= Linear forest =

Graph formed from disjoint paths

A linear forest

In graph theory, a branch of mathematics, a linear forest is a kind of forest where each component is a path graph, or a disjoint union of nontrivial paths. Equivalently, it is an acyclic and claw-free graph. An acyclic graph where every vertex has degree 0, 1, or 2 is a linear forest. An undirected graph has Colin de Verdière graph invariant at most 1 if and only if it is a (node-)disjoint union of paths, i.e. it is linear. Any linear forest is a subgraph of the path graph with the same number of vertices.

== Extensions to the notation ==
According to Habib and Peroche, a k-linear forest consists of paths of k or fewer nodes each.
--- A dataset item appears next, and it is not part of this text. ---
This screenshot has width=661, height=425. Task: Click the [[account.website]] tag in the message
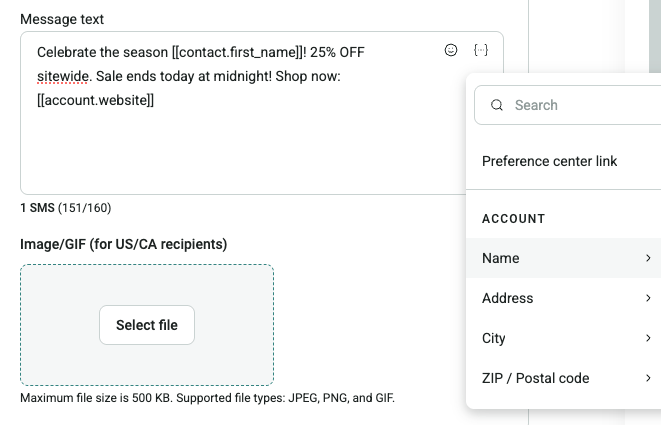95,100
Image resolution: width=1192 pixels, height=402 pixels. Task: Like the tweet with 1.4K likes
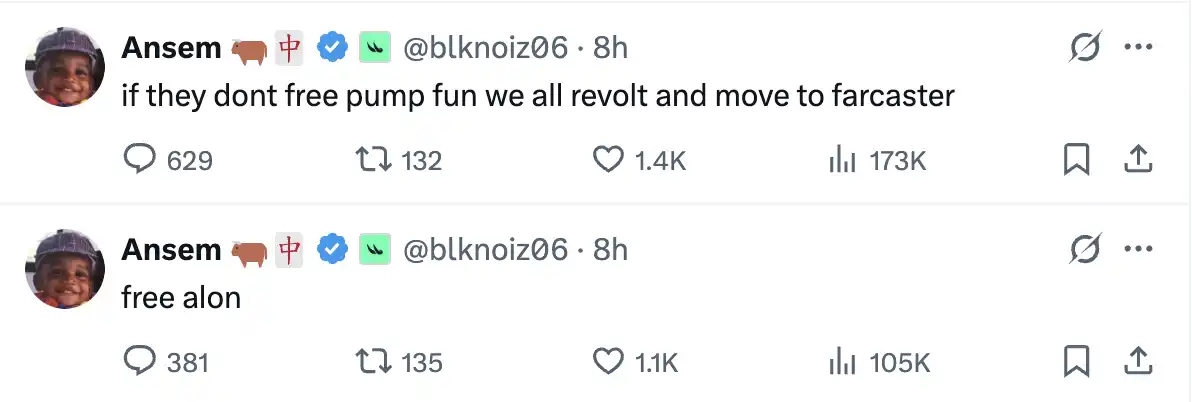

According to Burr and Roberts, an (n, j)-linear forest has n vertices and j of its component paths have an odd number of vertices.
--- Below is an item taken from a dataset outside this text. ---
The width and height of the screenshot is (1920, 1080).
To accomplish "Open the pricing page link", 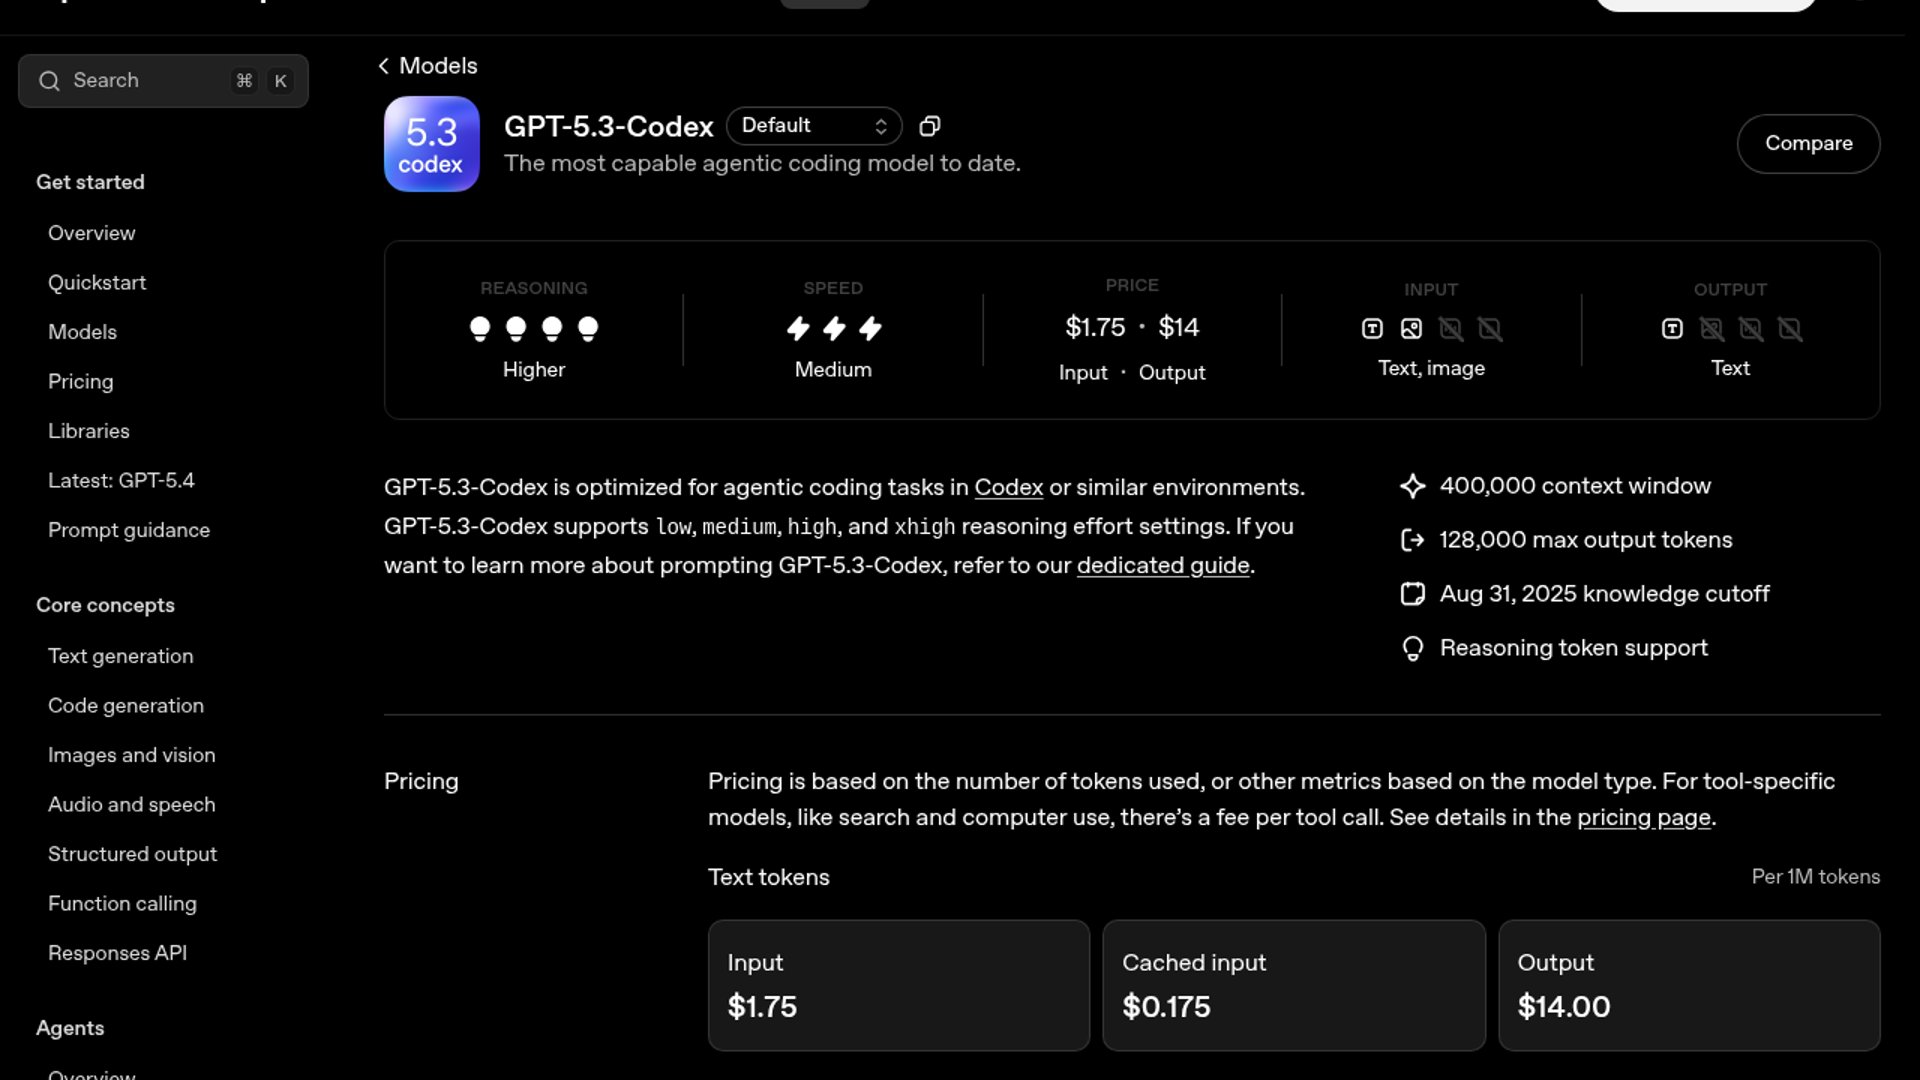I will click(x=1643, y=817).
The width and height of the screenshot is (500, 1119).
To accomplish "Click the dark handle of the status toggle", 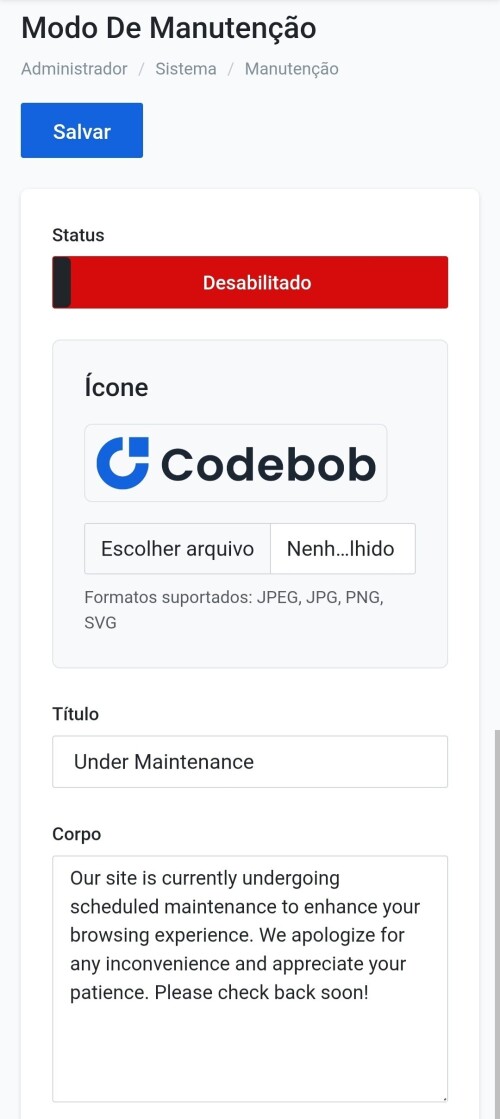I will (62, 283).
According to Faudree et al., a (k, t)-linear or (k, t, s)-linear forest has k edges, and t components of which s are single vertices; s is omitted if its value is not critical.

== Derived concepts ==
The linear arboricity of a graph is the minimum number of linear forests into which the graph can be partitioned. For a graph of maximum degree $\Delta$, the linear arboricity is always at least $\lceil\Delta/2\rceil$, and it is conjectured that it is always at most $\lfloor(\Delta+1)/2\rfloor$.
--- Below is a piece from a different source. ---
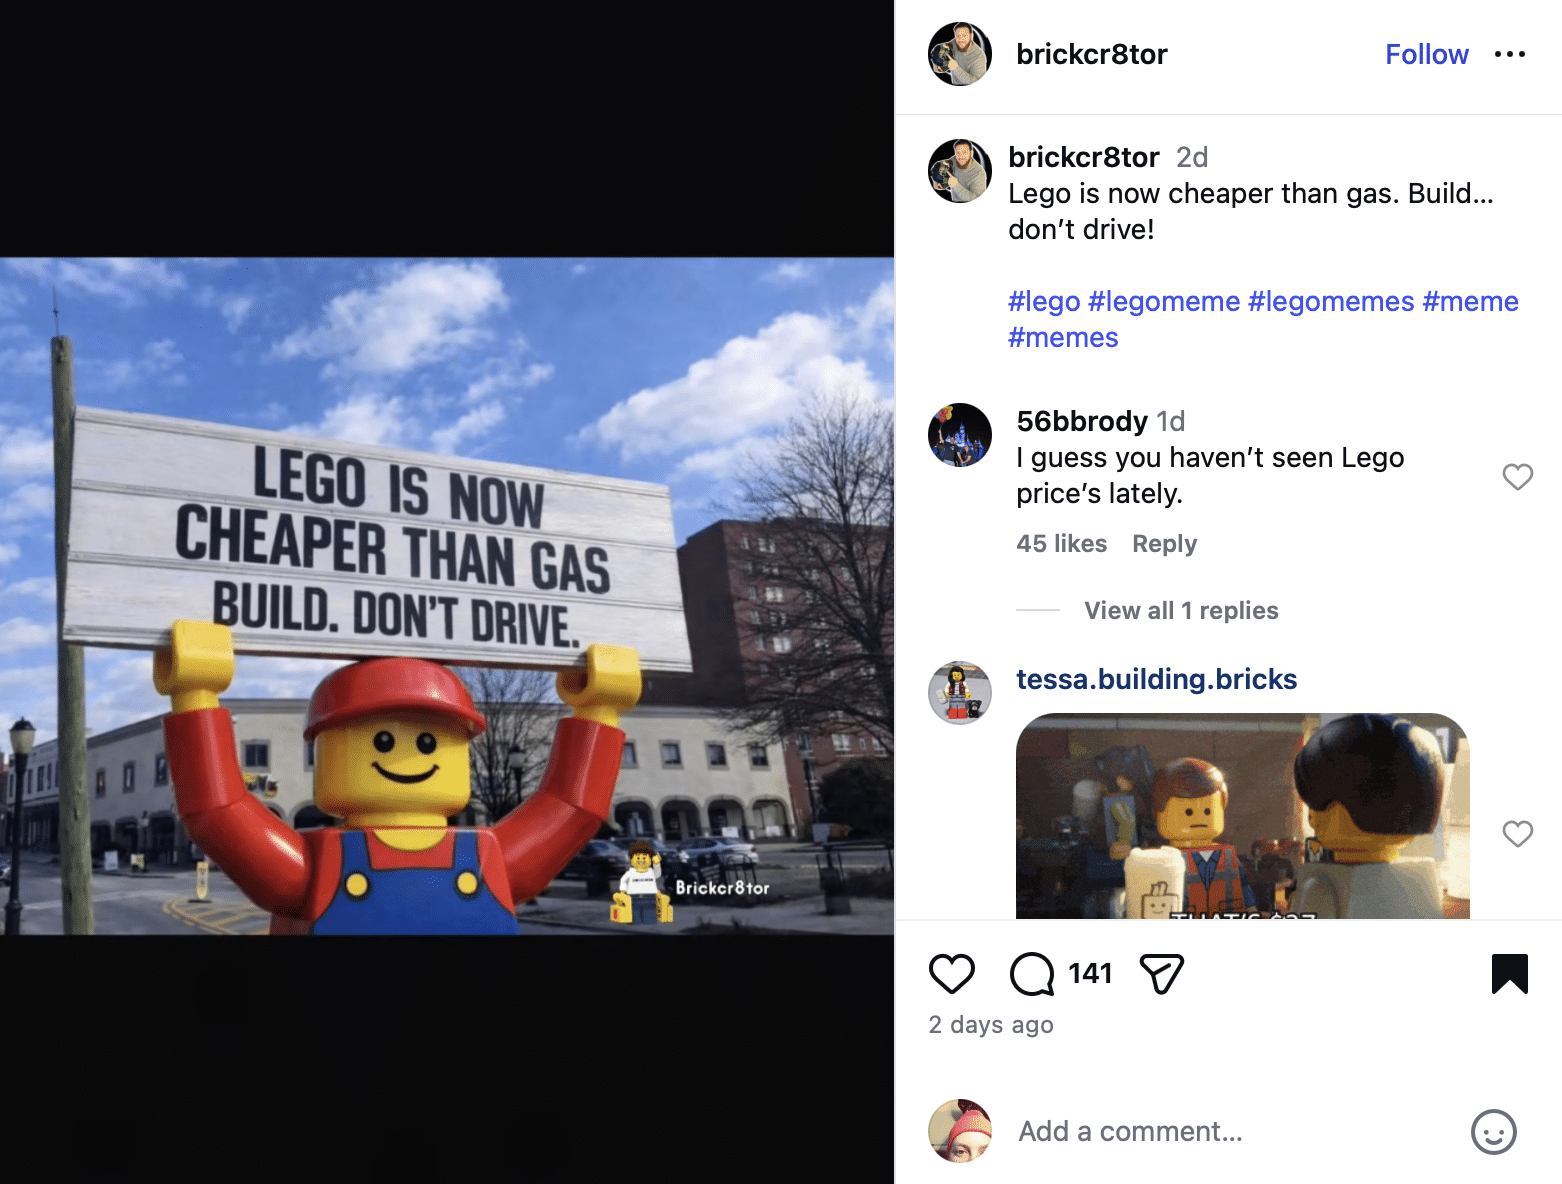Image resolution: width=1562 pixels, height=1184 pixels.
Task: Click the Add a comment input field
Action: point(1128,1131)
A linear coloring of a graph is a proper graph coloring in which the induced subgraph formed by each two colors is a linear forest. The linear chromatic number of a graph is the smallest number of colors used by any linear coloring. The linear chromatic number is at most proportional to $\Delta^{3/2}$, and there exist graphs for which it is at least proportional to this quantity.